This op/ed was originally published in EdSurge.
Michael Phelps is hardly alone as COVID-19 has caused most parents to struggle with new realities. Some question what the future will bring and wonder if loved ones are safe. Others are coping with the loss of close ones, unemployment, and lack of food or housing. Meanwhile, our littlest learners are currently deprived of social interactions, sequestered to playing inside, and relegated to growing screen time (if they have access to technology at all).
We’re approaching the end of May, which is National Mental Health Awareness month. But the mental health crisis is looming on the horizon.
The first wave of the crisis affected physical health, the second wave is economic. Now comes the third wave—mental health—and our system is ill-prepared.
Prior disasters have triggered rising mental health challenges and greater inequities, especially among young children. Given that mental well-being is a core pillar of effective learning, we feel an even greater sense of urgency regarding the need for investments in mental health solutions.
Evidence suggests that isolation drives trauma. A 2013 meta-study of health-related disasters found that isolation or quarantine can be traumatizing, with 25 percent of isolated or quarantined children and adults experiencing post-traumatic stress disorder.
Moreover, disasters can lead to long-term mental health challenges. After Hurricane Katrina, nearly half of the parents surveyed reported an increase in their child’s emotional or behavioral difficulties. As the intensity of exposure to the hurricane increased, PTSD symptoms worsened. Three years later, researchers found 28 percent still exhibited chronic dysfunction, with greater impact among those with prior instability and lower family or community support during and after the event.
The mental well-being of parents and caregivers directly impacts their child’s well-being. A study of how children fared after the 9/11 attacks found that disaster-related maternal psychological problems had a stronger impact on preschool children than children’s direct exposure.
Before the pandemic, mental health issues were already prevalent. Nearly half of children are estimated to have experienced at least one Adverse Childhood Experience, and a quarter of early-childhood educators had reported clinically significant levels of depression. Unfortunately, COVID-19 may exacerbate existing challenges.
Early data so far are alarming. According to a March 2020 survey by the University of Oregon, 68 percent of parents and caregivers reported an increase in stress, and 33 percent reported an increase in their child’s fussiness or disruptive behavior. In an April 2020 Yale survey that asked 5,000 teachers to describe their emotions, the top five responses included: anxious, fearful, worried, overwhelmed and sad.
Given that mental well-being is a core pillar of effective learning, we feel an even greater sense of urgency regarding the need for investments in mental health solutions.
The current crisis has exacerbated the urgent need for massive investments in mental health. We believe in a tiered approach recommended by the National Association of School Psychology.
These mental health supports and interventions need to tackle three groups holistically: children, parents and caregivers, and educators.
Several portfolio organizations at Imaginable Futures are working on Tier 1. The Harvard Center on the Developing Child offers resources and thought leadership on toxic stress and resilience. Ready4K’s trauma-informed care program educates parents about protective factors and connects them to resources through text messages. Tinkergarten and ThinkEqual teach socio-emotional learning. Khan Academy recently introduced guided meditation practices. Wide Open School has an entire section dedicated to mental health resources for families.
Outside our portfolio, many partners are working on Tier 2 and 3 solutions. Crisis Text Line connects people with counselors across the country. The Lourie Center offers a comprehensive therapeutic program with strong outcomes. Head Start implemented trauma-informed care solutions throughout its network.

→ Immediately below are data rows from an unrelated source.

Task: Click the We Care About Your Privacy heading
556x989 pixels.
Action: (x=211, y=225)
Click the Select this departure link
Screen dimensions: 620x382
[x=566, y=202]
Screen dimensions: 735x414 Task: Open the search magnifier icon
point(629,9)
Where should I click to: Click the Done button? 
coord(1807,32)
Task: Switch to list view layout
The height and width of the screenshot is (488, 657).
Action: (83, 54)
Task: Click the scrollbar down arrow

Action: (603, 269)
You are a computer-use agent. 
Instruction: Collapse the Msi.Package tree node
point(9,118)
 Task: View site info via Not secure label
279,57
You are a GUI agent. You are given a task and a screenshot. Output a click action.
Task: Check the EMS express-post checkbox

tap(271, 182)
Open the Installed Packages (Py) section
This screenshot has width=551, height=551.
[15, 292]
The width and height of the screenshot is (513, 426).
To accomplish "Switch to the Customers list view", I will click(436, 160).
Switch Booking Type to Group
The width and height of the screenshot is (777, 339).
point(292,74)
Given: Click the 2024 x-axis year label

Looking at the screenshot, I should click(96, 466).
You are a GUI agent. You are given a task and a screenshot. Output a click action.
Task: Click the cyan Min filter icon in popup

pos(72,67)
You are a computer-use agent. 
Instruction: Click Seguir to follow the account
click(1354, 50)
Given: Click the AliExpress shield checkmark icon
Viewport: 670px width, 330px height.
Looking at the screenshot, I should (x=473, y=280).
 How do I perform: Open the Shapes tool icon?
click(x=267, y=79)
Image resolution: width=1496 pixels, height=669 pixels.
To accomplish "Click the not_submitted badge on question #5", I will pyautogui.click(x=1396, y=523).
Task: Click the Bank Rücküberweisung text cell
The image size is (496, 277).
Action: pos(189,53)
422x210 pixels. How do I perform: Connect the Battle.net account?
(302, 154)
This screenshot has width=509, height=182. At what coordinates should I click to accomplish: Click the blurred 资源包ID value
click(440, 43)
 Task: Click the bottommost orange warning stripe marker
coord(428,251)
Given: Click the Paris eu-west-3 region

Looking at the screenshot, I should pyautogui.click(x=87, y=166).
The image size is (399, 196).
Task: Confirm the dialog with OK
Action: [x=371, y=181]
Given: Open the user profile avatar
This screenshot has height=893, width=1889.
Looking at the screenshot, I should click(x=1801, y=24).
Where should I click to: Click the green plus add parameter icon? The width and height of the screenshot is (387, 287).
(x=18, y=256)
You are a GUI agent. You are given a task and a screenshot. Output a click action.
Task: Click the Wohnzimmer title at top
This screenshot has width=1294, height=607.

But we urgently need more. How we’ve responded to other disasters offers useful guidance. After Hurricane Harvey for example, UNICEF worked quickly to implement a needs assessment and provide school-based mental health support.
At Imaginable Futures, we seek to enable each and every learner to realize the future that they imagine. But we know this is only possible with strong, supported families and communities, particularly in times of crisis. António Guterres, the Secretary-General of the United Nations, has recently called for more attention to mental health as “the core of our humanity.”
We agree. Now, more than ever, we need to find ways to embrace families who are unseen and offer them a lifesaver before they get swallowed by the waves coming toward them.